Below are the records. Retype exactly the lines between the lines holding "VK (147, 1285)" and "Лимитированные серии (90, 734)", inclusive.

Start of Provided information

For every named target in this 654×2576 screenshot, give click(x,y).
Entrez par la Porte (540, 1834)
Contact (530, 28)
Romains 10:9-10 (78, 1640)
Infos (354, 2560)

End of Provided information
Start of Provided information

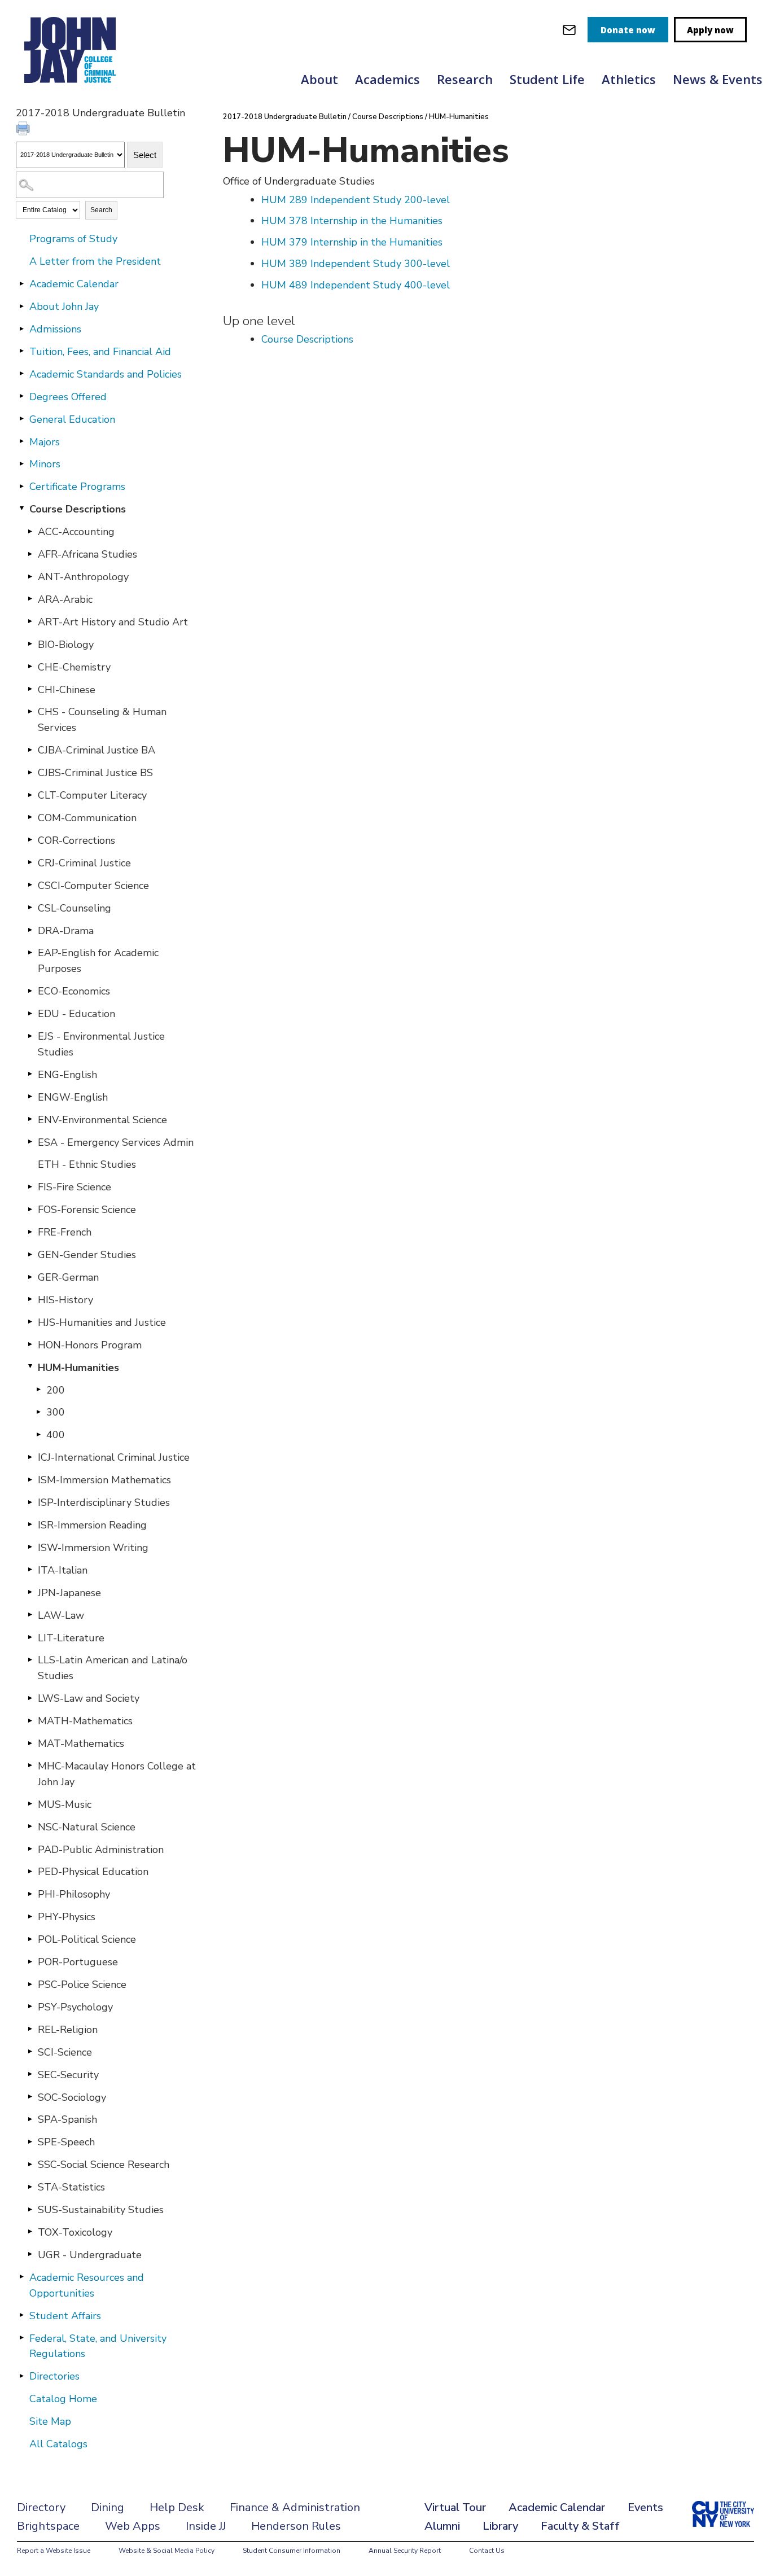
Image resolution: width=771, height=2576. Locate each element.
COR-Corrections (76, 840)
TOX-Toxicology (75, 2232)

End of Provided information
Start of Provided information

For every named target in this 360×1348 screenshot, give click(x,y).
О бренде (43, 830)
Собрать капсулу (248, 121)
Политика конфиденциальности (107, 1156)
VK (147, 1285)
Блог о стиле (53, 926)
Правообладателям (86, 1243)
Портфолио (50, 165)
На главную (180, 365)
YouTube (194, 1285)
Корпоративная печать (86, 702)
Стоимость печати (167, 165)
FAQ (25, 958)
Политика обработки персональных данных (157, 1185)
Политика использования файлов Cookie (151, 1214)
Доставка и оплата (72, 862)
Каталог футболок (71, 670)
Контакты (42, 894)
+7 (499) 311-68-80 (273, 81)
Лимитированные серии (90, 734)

End of Provided information

**Finished exercise:**
VK (147, 1285)
Блог о стиле (53, 926)
Правообладателям (86, 1243)
Портфолио (50, 165)
На главную (180, 365)
YouTube (194, 1285)
Корпоративная печать (86, 702)
Стоимость печати (167, 165)
FAQ (25, 958)
Политика обработки персональных данных (157, 1185)
Политика использования файлов Cookie (151, 1214)
Доставка и оплата (72, 862)
Каталог футболок (71, 670)
Контакты (42, 894)
+7 (499) 311-68-80 (273, 81)
Лимитированные серии (90, 734)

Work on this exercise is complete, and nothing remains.